The demonstration is an immersive experience called C-Spresso. Players walk station-to-station through a virtual world to help an intersteller egg timer character -- Eggbert, or Eggy for short -- repair his craft to once again travel the galaxy and return home. Tasks involve pulling virtual levers to turn equipment on and off, which also displays a zero or one. Parts of the game involves working with up to three bits simultaneously to complete the mission. Without knowing it, children are learning how binary digits represent circuits being turned on or off, which is a stepping stone to learning octal math. (Octal is a base-eight number system where you count from 0 to 7 before expanding to a tens unit, as compared to decimal where you count from 0 to 9. Octal is expressed in binary as a rightmost ones column, middle twos column and leftmost fours column. It's a precious and relatively simple skill for students to learn before one expanding their computer science curriculum with hexadecimal assembly language programming.)
While virtual reality lives entirely on screens or inside headsets, augmented reality combines virtual elements with real-world objects. C-Spresso has an augmented reality version, which is a children's book where readers use their phone cameras to capture printed content and make it come alive in a mobile application.

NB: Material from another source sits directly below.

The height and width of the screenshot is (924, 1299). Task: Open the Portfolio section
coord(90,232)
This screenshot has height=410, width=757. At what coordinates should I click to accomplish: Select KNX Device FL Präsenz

Oculus invited Nersesian as a way to demonstrate the role of their products in education. He will also speak about the results of previous experiments, and he'll join a panel discussion to explain a virtual reality project for the Elizabeth, N.J. school system. The panel includes representatives from Facebook and the Seattle school district.
The MIXR laboratory serves NJIT in many other ways. Nersesian said architecture students made virtual fly-throughs of new buildings and there were visualizations made for the Newark water system. MIXR also helped the New Jersey Department of Transportation study potential improvements to an accident-prone intersection in Passaic County, and helped Kessler Institute for Rehabilitation develop new therapies for stroke victims to gain back their motor skills. Other examples include studying local business clusters and virtual medical education, he said. A related project that he worked on before MIXR opened was a game to help children with serious vision problems strengthen their eye muscles by focusing on virtual targets.
Nersesian said the next big thing will be augmented reality eyeglasses. Google Glass was an early version of this, and plenty of startups all hope to make the primetime, but he expects Apple and Facebook to lead the way in 2020. Apple's telltale signs can be found in the parts they selected for the latest round of iPhones and job advertisements, while Facebook already discussed the technology in public, he said. Applications could include arrows in the lens for GPS navigation, restaurant reviews that pop up as you pass storefronts, and prompts for giving a speech or remembering someone's name, he added.
"Virtual reality's been around for 40 years in the labs, one way or another," Nersesian said. Still, he said, it's important to keep touch with actual reality. He advises taking breaks away from digital screens every 30 minutes and said he does plenty of work the analog way using a pen and paper.